- _Work request_: Hunt for the word "will" across the entries below, copying each line that holds it.

Collected data entries
□ □ □ □
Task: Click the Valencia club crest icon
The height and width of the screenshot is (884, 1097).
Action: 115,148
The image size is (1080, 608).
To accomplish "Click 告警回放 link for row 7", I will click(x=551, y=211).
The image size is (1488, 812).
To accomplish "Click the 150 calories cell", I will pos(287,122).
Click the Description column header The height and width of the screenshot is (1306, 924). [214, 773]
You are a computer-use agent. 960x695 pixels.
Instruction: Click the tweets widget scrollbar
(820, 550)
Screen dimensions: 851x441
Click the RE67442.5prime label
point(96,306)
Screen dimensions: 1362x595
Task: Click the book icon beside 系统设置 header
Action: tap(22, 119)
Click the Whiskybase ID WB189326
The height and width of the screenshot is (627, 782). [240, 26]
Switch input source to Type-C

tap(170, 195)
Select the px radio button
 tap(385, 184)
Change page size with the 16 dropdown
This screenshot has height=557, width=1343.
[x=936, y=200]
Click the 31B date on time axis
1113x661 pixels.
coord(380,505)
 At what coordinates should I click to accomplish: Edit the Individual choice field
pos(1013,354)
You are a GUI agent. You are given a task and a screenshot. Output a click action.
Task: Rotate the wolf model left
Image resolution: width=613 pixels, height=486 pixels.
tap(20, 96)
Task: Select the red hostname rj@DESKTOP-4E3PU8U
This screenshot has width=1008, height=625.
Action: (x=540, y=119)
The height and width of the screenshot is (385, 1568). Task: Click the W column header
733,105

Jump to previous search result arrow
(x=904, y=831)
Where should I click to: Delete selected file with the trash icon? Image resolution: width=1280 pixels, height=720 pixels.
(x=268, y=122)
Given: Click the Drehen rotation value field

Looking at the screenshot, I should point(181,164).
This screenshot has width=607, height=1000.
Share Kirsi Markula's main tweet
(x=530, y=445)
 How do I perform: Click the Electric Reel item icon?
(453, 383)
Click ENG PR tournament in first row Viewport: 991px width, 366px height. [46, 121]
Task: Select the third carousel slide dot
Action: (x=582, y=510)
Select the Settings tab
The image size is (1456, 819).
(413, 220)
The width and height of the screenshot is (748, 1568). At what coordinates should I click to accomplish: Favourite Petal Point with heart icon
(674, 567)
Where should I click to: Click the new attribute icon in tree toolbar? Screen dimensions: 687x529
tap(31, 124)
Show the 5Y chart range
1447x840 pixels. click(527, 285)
□ □ □ □
- _Answer for this exercise_:
To accomplish "Click 告警回放 link for row 7", I will click(x=551, y=211).
To accomplish "Click the 150 calories cell", I will pos(287,122).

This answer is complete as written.